7. The device of claim 1, wherein the unit cell has a polygonal shape.

8. The device of claim 1, wherein the groove has a cylindrical or polygonal shape.

9. The device of claim 1, wherein the grooves are formed at the center and a corner end of the unit cell, respectively.

10. The device of claim 1, further comprising: a sound wave receiving means for receiving the sound wave radiated from the surface of the flat plate.

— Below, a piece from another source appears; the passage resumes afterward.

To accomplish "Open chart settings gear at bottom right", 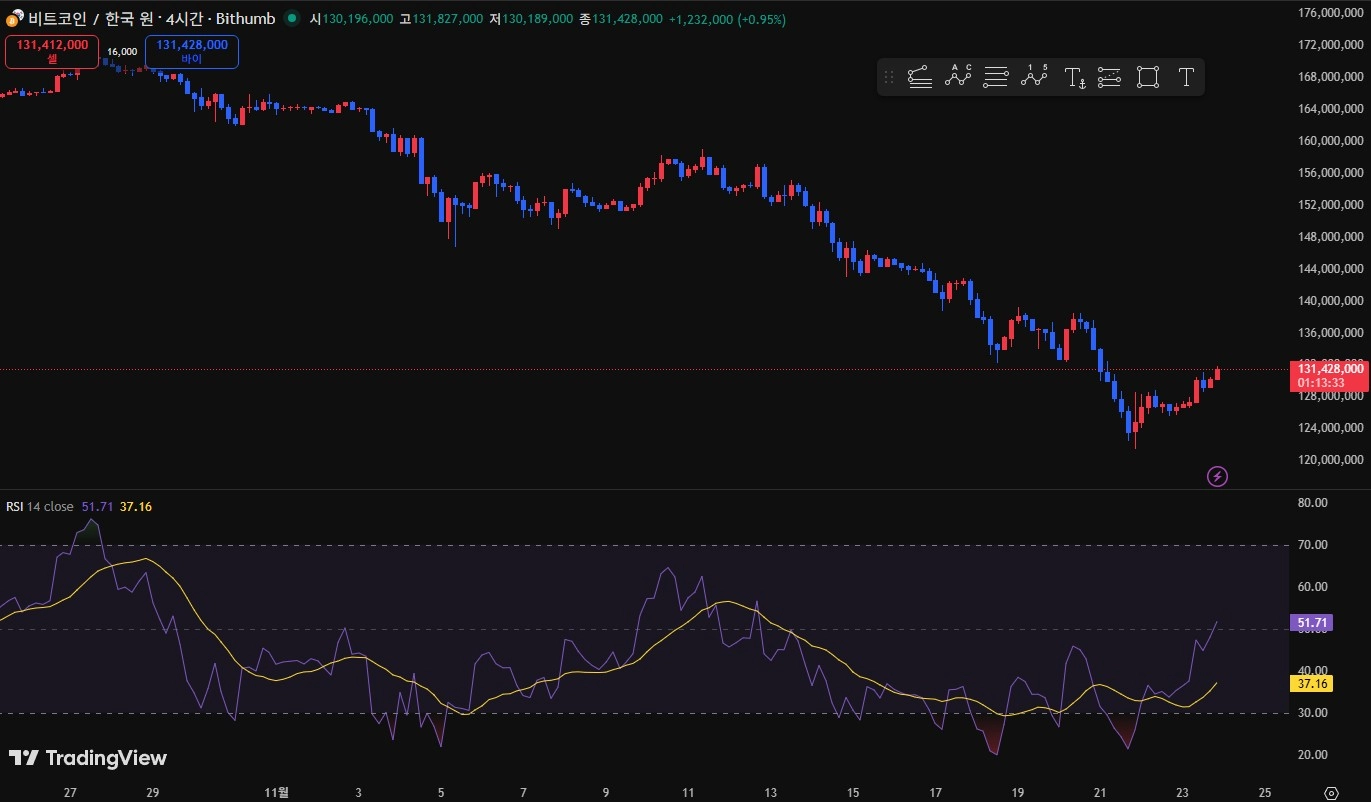I will click(1330, 792).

11. A holographic-based directional sound device, comprising: a sound wave generating means generating a sound wave; and a flat plate configured to have the sound wave generating means installed in a center thereof so as to radiate the sound wave to the outside through a surface thereof and to be composed of a plurality of grooves on the surface, in which a radiation angle of the sound wave is determined according to the depth of the groove, wherein a depth combination of the plurality of grooves is determined, on the basis of a predetermined radiation angle and frequency of the sound wave, by a cylindrical surface wave along the surface of the flat plate, and a surface admittance calculated on the basis of cutoff frequency, energy limiting efficiency, and refractive index due to mutual interference between the surface wave and a radiation wave according to the radiation angle of the sound wave.

Description

DESCRIPTION OF DRAWINGS

[0018] FIG. 1 is a perspective view showing a flat plate of a holographic-based directional sound device according to a preferred embodiment of the present invention.

[0019] FIGS. 2A-2B are exemplary diagrams illustrating a planar shape and a vertical cross-sectional shape of a unit cell constituting a flat plate of a holographic-based directional sound device according to a preferred embodiment of the present invention.

[0020] FIG. 3 is a graph showing a dispersion curve of a surface wave with respect to the depth of a groove for a unit cell in a holographic-based directional sound device according to a preferred embodiment of the present invention.

[0021] FIG. 4 is a graph illustrating a relationship between the refractive index and the depth of a groove formed in a flat plate in a holographic-based directional sound device according to a preferred embodiment of the present invention.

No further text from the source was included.